Vayechi – Enter With a Smile
As I considered what idea to discuss this week it occurred to me that we’ve been engaging in Biblical criticism frequently on this forum. Biblical criticism, not in the academic sense, but in the sense that these thoughts have frequently been critical of actions or attitudes of Biblical characters, including our great forefathers. No human is beyond criticism, although there are very few people I am entitled to criticize. One should only point out faults in others when one is certain they do not exist within oneself. Nevertheless, the Torah records incidents portraying humanity and its weaknesses in order for us to glean lessons from them. It is not my intent nor within my purview to find fault with our ancestors. Please view any critical remarks concerning these characters as strictly for the sake of providing insight and moral lessons for us readers. With this introduction let us now continue our critical examination:
“And Jacob lived in the land of Egypt 17 years. And the age of Jacob was, the years of his life, 147 years. And the time for Israel’s death Israel drew near… (Genesis 47:28-30) These verses are puzzling. The Torah is emphasizing something about Jacob having lived 17 years in Egypt. If the Torah had not stated that explicitly we would have still known how long he had lived in Egypt. He came to Egypt at the age of 130 and he died, in Egypt, at the age of 147. Do the math. Furthermore, ‘his time drew near’ is a strange term, indicating that he died before his time should have come. Indeed, he should have lived as long as his father had, for 180 years. What is lurking here between the lines?

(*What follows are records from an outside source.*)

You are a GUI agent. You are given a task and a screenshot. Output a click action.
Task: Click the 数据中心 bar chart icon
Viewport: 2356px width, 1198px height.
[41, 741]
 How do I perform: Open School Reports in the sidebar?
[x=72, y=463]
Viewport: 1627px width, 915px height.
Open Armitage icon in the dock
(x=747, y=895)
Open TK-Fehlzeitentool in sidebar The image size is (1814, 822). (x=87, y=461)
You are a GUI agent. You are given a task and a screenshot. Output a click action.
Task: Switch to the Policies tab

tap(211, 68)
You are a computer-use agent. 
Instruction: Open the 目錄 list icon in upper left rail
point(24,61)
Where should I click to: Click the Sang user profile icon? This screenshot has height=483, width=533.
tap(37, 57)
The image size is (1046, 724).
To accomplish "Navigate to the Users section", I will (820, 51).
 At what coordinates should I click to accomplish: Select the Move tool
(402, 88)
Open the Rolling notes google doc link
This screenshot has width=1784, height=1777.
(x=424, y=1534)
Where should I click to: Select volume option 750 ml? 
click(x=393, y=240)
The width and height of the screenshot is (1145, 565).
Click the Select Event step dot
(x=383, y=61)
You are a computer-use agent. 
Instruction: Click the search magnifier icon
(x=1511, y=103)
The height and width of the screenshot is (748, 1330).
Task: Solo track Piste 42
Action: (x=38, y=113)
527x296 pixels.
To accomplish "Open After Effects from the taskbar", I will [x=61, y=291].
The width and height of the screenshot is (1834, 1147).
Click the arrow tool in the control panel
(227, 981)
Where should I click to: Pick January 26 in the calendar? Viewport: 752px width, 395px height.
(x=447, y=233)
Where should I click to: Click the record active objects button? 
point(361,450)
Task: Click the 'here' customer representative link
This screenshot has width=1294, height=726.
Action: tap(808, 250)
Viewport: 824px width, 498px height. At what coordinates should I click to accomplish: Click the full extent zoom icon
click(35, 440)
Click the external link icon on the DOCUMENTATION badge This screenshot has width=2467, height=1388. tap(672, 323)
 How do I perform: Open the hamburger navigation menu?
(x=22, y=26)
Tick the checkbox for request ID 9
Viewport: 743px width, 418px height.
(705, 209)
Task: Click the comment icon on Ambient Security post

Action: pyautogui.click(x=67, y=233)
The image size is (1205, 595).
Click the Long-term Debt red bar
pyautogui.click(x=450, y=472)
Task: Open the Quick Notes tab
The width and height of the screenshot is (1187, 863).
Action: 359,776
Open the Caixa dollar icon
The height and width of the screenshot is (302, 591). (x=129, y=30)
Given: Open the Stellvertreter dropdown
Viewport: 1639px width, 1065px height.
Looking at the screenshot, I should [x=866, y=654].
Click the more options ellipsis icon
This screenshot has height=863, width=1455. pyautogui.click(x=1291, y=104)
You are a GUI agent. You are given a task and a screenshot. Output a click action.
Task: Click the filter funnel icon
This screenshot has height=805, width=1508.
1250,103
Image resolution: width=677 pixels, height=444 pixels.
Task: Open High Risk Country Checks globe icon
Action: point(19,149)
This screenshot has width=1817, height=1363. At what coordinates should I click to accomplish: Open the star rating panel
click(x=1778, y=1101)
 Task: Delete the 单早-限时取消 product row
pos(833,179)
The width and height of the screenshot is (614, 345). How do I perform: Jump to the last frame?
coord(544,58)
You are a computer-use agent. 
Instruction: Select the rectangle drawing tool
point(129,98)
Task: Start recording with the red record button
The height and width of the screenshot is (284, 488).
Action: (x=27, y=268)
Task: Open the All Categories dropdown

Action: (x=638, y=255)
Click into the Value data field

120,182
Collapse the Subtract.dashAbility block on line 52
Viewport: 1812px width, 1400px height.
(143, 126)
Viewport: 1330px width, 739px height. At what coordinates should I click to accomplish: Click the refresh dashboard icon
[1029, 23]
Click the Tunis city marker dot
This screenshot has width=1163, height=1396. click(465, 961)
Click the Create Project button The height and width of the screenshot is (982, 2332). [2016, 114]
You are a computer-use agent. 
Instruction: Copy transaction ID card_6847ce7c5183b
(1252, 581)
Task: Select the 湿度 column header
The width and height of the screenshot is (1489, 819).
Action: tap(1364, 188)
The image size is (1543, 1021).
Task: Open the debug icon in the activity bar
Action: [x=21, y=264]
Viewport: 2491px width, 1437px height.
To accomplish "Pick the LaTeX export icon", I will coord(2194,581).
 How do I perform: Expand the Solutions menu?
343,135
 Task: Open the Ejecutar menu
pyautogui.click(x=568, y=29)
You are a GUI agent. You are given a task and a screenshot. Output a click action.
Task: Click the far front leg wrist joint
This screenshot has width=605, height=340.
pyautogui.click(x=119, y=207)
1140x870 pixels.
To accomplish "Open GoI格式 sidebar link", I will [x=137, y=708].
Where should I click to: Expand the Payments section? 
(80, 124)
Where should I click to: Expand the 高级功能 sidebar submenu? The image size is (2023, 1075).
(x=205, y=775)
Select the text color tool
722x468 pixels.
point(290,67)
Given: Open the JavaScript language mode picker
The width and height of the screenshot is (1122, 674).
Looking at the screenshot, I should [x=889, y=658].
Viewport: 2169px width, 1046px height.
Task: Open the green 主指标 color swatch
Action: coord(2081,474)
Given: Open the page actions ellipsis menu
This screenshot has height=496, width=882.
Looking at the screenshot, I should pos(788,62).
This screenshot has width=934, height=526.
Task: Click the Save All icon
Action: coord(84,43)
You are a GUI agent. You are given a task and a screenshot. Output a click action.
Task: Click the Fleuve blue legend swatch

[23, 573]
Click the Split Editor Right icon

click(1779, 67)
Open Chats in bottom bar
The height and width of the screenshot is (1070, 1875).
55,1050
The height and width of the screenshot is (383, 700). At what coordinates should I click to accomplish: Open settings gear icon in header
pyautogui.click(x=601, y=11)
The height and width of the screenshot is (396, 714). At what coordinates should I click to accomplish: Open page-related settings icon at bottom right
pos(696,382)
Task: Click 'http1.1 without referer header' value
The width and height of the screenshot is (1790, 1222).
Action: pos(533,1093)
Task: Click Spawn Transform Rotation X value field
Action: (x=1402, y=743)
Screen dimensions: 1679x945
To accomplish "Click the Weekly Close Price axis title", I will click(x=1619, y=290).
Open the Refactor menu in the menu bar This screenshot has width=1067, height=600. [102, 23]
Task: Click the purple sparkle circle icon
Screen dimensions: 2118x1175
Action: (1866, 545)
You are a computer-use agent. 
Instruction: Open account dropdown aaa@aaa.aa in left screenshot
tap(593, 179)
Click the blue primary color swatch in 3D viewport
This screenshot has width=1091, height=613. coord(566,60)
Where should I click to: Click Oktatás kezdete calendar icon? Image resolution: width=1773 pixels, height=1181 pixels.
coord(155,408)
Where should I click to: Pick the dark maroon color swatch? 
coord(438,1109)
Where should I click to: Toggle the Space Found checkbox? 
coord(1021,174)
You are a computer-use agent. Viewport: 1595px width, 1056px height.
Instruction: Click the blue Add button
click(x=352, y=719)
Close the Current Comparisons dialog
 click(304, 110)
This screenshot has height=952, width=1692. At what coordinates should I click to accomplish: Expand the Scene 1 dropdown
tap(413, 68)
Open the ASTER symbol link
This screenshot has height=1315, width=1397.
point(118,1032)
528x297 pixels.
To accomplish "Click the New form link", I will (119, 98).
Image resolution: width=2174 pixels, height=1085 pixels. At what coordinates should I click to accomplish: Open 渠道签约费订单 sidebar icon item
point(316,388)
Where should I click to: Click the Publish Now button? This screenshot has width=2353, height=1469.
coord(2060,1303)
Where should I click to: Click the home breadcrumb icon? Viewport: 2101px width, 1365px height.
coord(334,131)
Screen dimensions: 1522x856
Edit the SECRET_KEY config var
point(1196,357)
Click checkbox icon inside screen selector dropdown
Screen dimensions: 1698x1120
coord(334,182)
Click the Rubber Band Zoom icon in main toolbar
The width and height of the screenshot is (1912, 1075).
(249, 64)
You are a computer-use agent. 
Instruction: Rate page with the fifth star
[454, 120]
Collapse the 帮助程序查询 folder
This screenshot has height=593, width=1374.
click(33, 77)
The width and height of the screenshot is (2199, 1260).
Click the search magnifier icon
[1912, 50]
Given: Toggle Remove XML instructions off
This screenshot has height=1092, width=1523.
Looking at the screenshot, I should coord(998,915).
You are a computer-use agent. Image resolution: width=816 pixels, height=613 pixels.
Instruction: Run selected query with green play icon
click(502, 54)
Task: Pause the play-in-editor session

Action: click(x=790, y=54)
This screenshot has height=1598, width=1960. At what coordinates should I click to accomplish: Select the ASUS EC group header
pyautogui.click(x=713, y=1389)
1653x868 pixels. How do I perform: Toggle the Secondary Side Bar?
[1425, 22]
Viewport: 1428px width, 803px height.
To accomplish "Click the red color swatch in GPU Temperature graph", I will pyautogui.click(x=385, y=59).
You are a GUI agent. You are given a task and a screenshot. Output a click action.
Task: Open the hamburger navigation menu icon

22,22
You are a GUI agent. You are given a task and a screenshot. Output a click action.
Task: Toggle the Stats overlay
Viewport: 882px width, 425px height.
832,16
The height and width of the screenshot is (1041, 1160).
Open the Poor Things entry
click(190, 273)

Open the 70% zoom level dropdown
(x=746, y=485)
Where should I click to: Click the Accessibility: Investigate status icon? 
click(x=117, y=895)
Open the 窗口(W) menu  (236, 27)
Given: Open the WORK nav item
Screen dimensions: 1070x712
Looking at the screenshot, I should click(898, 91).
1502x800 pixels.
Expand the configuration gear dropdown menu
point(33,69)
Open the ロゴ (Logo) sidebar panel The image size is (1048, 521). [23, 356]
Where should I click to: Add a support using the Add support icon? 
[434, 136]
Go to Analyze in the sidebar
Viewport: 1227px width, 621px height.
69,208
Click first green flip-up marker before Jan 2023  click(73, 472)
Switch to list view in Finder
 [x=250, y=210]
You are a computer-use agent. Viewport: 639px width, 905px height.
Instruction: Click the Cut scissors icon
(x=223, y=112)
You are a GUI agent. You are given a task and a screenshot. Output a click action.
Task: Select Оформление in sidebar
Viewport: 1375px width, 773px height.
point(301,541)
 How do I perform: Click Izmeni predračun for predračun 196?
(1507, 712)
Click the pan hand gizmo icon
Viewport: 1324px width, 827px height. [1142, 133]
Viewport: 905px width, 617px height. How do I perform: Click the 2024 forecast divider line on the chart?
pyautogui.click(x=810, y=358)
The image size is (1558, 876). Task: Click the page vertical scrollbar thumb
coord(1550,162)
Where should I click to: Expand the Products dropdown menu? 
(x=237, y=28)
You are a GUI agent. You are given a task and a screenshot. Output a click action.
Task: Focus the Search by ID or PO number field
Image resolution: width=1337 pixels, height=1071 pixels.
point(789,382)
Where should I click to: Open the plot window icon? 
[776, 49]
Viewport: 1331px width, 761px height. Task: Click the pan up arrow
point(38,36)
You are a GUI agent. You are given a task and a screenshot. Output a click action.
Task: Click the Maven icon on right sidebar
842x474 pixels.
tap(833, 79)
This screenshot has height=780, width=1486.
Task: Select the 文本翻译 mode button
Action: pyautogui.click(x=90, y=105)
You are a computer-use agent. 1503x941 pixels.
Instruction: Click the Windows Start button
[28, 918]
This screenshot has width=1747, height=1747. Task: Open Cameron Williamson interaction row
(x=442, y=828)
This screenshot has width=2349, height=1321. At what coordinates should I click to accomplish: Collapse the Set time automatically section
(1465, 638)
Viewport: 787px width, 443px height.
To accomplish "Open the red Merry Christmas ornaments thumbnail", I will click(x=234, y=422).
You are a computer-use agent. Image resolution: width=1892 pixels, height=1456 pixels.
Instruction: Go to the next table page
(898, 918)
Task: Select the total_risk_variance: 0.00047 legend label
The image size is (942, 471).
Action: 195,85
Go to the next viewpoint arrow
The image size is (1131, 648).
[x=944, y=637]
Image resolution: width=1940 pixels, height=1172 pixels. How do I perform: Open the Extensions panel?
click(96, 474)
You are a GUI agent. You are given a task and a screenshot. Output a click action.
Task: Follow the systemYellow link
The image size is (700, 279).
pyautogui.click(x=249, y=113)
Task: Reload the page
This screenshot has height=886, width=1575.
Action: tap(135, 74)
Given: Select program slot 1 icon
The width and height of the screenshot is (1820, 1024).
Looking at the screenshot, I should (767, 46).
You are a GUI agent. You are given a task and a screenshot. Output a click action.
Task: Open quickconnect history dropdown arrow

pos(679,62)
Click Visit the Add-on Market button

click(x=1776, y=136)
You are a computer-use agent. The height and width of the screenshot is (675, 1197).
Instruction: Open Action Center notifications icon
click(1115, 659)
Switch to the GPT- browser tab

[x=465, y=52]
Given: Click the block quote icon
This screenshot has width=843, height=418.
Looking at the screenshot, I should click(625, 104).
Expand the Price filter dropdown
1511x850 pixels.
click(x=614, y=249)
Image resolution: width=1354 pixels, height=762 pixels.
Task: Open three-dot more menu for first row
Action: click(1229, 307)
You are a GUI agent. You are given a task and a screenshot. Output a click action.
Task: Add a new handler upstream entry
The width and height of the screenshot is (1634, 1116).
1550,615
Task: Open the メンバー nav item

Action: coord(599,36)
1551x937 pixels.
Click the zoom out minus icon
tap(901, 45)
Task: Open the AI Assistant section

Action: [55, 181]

Last week we read of the meeting between Jacob and the Pharaoh. Pharaoh asks Jacob, “How many years have you lived?” Jacob responds, “The years of my life are 130, few and bitter were the years I have lived, and they have not reached the years of my fathers.”
Jacob is criticized for the way this conversation went. Pharaoh asked a simple question. He wanted to know Jacob’s age. Jacob went on to vent his bitterness to the Pharaoh about his difficult life, complaining that it had not reached the life span of his ancestors. (This is odd because he was still alive and well and who could say that his lifespan would not exceed that of his father?) The Midrash states that Jacob was punished for this. He was supposed to have equaled the life of his father, living another 50 years. Instead, he lived only another 17 years, dying when he was 147. His life fell 33 years short of his father’s life, the exact number of words which appear in the Torah’s recount of the conversation between Pharaoh and Jacob.